A prefeita Adriane Lopes (PP) sancionou nesta segunda-feira (24/11) uma lei que permite a realização de até 34.524 castrações de cães e gatos por ano em Campo Grande. A iniciativa busca reforçar o controle populacional de animais domésticos e reduzir abandonos.
Originalmente, a proposta previa cerca de 18 mil esterilizações anuais, mas o texto foi reformulado após intensas negociações entre o Executivo e a Câmara Municipal. A nova meta representa quase o dobro do valor inicial, ao estabelecer um percentual mensal de castração entre 0,6% e 1% da população estimada de animais na cidade.
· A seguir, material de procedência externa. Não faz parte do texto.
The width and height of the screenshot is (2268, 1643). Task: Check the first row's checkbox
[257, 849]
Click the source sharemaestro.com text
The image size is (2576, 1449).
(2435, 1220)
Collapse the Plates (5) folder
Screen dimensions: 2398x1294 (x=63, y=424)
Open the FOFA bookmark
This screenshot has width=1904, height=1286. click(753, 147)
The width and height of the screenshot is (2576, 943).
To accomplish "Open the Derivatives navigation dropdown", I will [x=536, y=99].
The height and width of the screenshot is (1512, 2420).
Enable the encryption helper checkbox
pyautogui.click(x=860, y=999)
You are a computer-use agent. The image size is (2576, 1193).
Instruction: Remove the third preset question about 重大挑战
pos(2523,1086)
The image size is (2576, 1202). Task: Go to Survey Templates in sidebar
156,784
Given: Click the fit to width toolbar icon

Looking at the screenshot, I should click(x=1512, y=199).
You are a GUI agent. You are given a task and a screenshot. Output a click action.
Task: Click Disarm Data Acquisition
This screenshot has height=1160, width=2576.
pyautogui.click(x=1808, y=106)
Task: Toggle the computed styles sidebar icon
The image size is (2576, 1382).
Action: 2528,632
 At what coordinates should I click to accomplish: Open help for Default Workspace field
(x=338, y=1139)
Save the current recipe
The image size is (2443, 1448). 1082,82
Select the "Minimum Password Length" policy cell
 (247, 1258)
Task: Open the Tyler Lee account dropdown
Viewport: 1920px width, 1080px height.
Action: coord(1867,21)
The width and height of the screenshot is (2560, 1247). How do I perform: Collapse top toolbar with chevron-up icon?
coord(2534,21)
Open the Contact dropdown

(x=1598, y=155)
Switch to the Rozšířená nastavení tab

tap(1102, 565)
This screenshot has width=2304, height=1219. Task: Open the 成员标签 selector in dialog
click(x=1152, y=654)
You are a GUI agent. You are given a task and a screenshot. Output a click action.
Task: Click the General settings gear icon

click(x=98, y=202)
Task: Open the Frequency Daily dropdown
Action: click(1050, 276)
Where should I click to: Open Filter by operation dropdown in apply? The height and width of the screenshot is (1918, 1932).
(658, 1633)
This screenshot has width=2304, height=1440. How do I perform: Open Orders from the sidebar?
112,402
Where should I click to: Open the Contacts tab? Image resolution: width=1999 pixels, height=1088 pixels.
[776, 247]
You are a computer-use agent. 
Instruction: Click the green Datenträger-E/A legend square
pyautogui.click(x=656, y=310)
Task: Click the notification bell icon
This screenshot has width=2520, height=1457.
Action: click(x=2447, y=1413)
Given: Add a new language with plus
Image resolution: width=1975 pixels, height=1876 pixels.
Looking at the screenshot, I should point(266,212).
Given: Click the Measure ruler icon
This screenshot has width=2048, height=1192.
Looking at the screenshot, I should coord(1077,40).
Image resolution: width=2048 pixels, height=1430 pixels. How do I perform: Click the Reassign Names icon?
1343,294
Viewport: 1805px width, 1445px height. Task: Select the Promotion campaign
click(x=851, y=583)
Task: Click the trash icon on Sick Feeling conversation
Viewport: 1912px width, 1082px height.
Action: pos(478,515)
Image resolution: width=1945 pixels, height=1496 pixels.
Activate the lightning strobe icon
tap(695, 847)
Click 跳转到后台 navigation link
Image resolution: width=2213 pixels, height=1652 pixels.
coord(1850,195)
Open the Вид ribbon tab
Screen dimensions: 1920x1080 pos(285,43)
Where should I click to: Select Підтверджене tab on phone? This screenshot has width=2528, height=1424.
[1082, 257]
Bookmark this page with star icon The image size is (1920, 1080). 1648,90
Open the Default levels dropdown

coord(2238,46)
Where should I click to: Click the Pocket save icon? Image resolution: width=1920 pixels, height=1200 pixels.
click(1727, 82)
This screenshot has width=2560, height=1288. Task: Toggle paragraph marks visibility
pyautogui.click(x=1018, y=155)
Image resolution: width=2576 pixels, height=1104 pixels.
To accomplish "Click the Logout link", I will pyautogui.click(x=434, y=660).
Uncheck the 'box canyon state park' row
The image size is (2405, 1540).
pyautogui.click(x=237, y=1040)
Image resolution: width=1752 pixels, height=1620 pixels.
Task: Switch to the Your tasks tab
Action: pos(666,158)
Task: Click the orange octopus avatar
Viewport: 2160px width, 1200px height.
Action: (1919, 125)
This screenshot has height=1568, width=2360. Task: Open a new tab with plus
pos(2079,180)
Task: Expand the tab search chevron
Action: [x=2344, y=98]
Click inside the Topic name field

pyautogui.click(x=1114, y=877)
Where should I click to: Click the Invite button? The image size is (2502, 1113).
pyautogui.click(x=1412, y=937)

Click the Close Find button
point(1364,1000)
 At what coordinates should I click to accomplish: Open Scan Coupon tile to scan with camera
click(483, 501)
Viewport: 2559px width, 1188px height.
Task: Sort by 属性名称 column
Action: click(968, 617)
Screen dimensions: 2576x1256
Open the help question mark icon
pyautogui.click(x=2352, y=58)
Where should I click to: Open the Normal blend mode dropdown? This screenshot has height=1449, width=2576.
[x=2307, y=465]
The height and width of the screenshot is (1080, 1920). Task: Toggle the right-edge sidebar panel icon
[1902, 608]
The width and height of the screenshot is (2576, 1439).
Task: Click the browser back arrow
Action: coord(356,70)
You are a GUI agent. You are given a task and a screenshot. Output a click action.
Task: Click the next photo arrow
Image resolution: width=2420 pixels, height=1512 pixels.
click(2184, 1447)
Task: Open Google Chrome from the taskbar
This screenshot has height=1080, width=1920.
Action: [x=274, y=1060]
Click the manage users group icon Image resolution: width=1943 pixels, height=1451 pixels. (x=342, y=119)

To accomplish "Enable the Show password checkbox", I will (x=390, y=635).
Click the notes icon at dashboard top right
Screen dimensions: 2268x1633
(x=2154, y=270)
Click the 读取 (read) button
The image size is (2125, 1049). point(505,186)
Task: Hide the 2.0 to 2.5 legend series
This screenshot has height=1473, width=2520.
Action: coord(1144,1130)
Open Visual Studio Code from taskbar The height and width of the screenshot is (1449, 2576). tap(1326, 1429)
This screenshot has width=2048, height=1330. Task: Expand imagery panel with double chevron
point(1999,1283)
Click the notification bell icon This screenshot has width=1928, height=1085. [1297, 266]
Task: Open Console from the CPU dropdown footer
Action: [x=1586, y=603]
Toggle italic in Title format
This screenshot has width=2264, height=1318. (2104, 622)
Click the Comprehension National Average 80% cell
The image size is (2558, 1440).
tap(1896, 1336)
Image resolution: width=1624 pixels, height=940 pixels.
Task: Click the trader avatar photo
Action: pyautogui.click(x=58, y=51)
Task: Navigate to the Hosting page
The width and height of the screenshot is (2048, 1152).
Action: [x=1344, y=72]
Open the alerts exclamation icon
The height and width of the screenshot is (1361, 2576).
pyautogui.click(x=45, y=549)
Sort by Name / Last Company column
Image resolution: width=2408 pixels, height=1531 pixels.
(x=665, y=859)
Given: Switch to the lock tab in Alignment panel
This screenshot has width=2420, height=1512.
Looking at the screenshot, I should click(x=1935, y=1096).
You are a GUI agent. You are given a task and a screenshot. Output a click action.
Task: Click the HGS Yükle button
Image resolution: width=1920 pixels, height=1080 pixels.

Esse cálculo foi fundamentado no último censo do Centro de Controle de Zoonoses (CCZ), que apontou 287.768 animais na capital — sendo 224.563 cães e 63.205 gatos.
Com base nesses dados, o município poderá realizar entre 1.700 e 2.800 cirurgias por mês, dependendo da demanda, para atingir o teto previsto na lei.
Transparência e prestação de contas
Para garantir transparência, a nova legislação exige que a Prefeitura publique relatórios mensais, detalhando a quantidade de castrações por espécie, sexo e faixa etária. Esses relatórios devem estar disponíveis na plataforma digital da administração municipal, permitindo o acompanhamento público dos resultados.
Histórico de divergências
A lei sancionada surge após uma série de embates políticos. Em 4 de novembro de 2025, a Câmara de Vereadores votou sobre o veto da prefeita a um projeto anterior (PL 11.115/2023), que previa até 14,3 mil castrações por mês, equivalente a 5% da população animal estimada.
Esse projeto havia sido defendido pela vereadora Luiza Ribeiro (PT), mas foi rejeitado pela gestão municipal, que alegou “vício de iniciativa” e falta de orçamento.
Posteriormente, Executivo e Legislativo chegaram a um consenso: a Câmara aprovou uma emenda que fixou a faixa percentual (0,6% a 1%) em vez de um número fixo, considerando que isso traria mais flexibilidade e eficácia à política pública.
Reações da sociedade
Entidades de proteção animal e protetoras independentes acompanharam de perto a tramitação. Até então, o número de cirurgias gratuitas era muito limitado: em 2023, a Subsecretaria de Bem-Estar Animal (Subea) realizava cerca de 7.200 castrações por ano, segundo balanço oficial.
No entanto, grupos de protetoras protestaram em agosto de 2025 contra a suspensão de castrações destinadas a ONGs e protetoras independentes. Segundo a Subea, houve remanejamento nos atendimentos, mas a redução gerou críticas.
Importância da medida
Especialistas e ativistas de direitos animais destacam que a castração é uma das formas mais eficazes de controlar a população animal de rua, prevenir abandono e promover saúde pública. A nova lei, ao estabelecer metas ambiciosas e transparência nos resultados, pode representar um avanço significativo para a causa animal em Campo Grande.
Com a sanção, a Prefeitura agora precisa estruturar os convênios com clínicas veterinárias conveniadas, além de garantir os recursos para atingir a meta máxima prevista na legislação.